Oh no! That moment when you realise there are things in your life that cause you stress or anxiety (big or small), and you are encouraging or even igniting them.
Continue reading at your own risk… of having to do something about it 😉
I was first introduced to this concept by my good friend Matt Church a couple of years ago. Now I can’t stop referring to it. I realised that some of the less than favourable scenarios in my life were actually being allowed, supported and at worst started by me. Ouch!
Psychotherapist, Stephen Karpman, created a model called the Drama Triangle, to help people understand what role they play in situations that are not helpful, to them or others. It makes so much sense to use this model in the space of conversations, as we often lead with what we are thinking and we could be wrong.
People in the Drama Triangle create dysfunction for themselves and those around them. Each person assumes a role:
The Victim is helpless and hopeless. They deny responsibility for their negative circumstances, and are not open to the power to change them. They are hesitant or won’t take a stand; they are very sensitive, think ‘poor me’ and feel victimized. They will look for a Rescuer that will support their negative feelings. If the Victim stays in this position they will block themselves from making productive decisions.
The Rescuer intervenes, out of a desire to help the situation or the Victim. They are constantly applying short-term repairs to a victim’s problems, while neglecting their own needs. They are always working hard to ‘help’ other people. They are tired, and often have physical complaints. Rescuers are usually angry underneath and may have a loud or quiet martyr style. They feel guilt if they don’t rescue and can often keep the Victim dependent. They create unhealthy co-dependency roles. They are not the person helping in the case of an emergency.
They actually benefit from playing this role, as it plays to their ego or sense of self. They have a motive, seen or unseen, to feel better as a person. They play the role as a way of avoiding to look at their own anxiety and underlying feelings.
The Perpetrator is the one who pressures, coerces or persecutes the Victim.
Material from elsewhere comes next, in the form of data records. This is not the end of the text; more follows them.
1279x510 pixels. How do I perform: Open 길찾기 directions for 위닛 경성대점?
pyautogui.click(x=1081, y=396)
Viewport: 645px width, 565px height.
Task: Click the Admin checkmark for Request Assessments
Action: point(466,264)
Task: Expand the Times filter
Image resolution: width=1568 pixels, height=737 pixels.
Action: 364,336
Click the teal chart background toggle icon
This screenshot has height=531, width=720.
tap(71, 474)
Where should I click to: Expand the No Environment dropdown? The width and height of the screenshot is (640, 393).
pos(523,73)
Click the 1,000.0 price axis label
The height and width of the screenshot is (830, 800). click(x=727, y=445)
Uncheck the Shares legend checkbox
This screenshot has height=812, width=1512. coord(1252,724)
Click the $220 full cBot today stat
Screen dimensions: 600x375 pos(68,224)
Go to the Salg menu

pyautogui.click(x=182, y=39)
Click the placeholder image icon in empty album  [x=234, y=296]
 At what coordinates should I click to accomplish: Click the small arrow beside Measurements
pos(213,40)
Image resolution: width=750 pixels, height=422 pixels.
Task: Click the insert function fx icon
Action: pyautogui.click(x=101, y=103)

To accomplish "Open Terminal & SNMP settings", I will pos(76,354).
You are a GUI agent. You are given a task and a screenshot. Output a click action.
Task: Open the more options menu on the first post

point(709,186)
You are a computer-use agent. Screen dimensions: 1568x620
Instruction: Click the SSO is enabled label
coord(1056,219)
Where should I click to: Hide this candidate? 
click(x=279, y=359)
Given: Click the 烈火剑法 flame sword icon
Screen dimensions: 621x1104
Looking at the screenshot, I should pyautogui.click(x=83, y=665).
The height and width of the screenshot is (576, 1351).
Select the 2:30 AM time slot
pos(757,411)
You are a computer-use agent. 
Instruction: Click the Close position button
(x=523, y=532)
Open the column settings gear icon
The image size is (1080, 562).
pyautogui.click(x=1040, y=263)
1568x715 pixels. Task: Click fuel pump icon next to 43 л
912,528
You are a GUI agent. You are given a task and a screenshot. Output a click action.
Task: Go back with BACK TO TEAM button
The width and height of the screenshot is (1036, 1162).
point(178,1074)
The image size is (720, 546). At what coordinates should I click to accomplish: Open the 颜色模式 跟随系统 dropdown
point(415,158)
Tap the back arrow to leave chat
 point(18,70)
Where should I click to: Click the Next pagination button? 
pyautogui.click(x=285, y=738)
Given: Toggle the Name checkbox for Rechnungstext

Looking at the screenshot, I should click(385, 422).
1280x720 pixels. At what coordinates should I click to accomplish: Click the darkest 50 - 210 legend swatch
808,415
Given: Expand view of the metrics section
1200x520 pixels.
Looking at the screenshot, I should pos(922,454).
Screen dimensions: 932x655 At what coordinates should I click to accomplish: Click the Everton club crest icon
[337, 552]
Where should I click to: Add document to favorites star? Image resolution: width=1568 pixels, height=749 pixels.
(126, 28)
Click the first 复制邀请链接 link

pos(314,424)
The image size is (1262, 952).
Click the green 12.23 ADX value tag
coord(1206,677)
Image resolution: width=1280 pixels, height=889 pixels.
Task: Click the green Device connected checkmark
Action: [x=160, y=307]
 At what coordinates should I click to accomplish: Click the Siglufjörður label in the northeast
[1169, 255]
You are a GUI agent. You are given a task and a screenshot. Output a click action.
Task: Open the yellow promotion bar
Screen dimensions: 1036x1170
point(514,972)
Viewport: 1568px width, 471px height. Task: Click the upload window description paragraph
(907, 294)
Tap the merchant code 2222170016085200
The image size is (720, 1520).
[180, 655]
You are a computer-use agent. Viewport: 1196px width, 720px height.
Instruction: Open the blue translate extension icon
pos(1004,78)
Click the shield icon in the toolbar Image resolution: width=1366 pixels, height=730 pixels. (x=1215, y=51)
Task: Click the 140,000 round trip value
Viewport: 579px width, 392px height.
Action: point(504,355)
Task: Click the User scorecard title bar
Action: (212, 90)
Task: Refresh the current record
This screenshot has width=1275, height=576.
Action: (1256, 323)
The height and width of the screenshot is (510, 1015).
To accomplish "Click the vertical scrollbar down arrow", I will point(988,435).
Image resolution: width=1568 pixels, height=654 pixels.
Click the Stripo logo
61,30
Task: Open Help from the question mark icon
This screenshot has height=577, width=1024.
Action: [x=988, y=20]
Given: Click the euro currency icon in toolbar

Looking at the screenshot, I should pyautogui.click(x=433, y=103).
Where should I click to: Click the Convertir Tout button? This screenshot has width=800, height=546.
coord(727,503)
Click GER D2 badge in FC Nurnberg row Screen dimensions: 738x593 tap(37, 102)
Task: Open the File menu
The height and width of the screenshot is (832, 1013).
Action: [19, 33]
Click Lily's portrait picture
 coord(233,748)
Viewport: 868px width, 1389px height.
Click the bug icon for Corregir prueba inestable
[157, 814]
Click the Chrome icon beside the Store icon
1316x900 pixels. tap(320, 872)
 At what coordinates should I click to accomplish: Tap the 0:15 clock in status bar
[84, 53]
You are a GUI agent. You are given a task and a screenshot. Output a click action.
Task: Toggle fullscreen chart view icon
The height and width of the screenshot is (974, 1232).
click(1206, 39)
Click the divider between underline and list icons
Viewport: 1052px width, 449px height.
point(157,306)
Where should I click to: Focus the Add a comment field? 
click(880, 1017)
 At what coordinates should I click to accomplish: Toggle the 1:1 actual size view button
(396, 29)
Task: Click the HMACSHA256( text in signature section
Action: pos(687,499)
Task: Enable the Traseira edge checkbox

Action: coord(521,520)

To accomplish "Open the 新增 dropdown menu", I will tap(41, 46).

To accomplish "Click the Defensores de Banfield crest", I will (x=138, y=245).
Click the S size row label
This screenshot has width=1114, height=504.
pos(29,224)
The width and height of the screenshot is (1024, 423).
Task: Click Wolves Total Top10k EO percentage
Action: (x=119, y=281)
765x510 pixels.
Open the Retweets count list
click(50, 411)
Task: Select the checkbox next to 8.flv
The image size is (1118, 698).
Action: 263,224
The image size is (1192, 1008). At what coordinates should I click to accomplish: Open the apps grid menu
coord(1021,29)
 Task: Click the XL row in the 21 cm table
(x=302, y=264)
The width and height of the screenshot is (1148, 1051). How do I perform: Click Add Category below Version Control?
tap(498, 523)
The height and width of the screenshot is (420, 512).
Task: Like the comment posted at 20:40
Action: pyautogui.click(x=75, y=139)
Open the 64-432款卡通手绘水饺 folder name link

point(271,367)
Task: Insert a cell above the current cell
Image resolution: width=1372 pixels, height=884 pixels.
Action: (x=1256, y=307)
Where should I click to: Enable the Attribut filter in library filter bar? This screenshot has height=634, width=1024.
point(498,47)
They blame the Victim and criticize the enabling behaviour of the Rescuer, without providing guidance, assistance or solution to the underlying problem. They are critical and unpleasant and good at finding fault. Perpetrators often feel inadequate underneath. They control with threats, order, and rigidity. They can be loud or quiet in style, and can sometimes be a bully. They can be the ‘critical’ parent or boss.
So have a think about the things that keep you awake at night or even the relationships that irritate you. Are you trapped in your own Drama Triangle?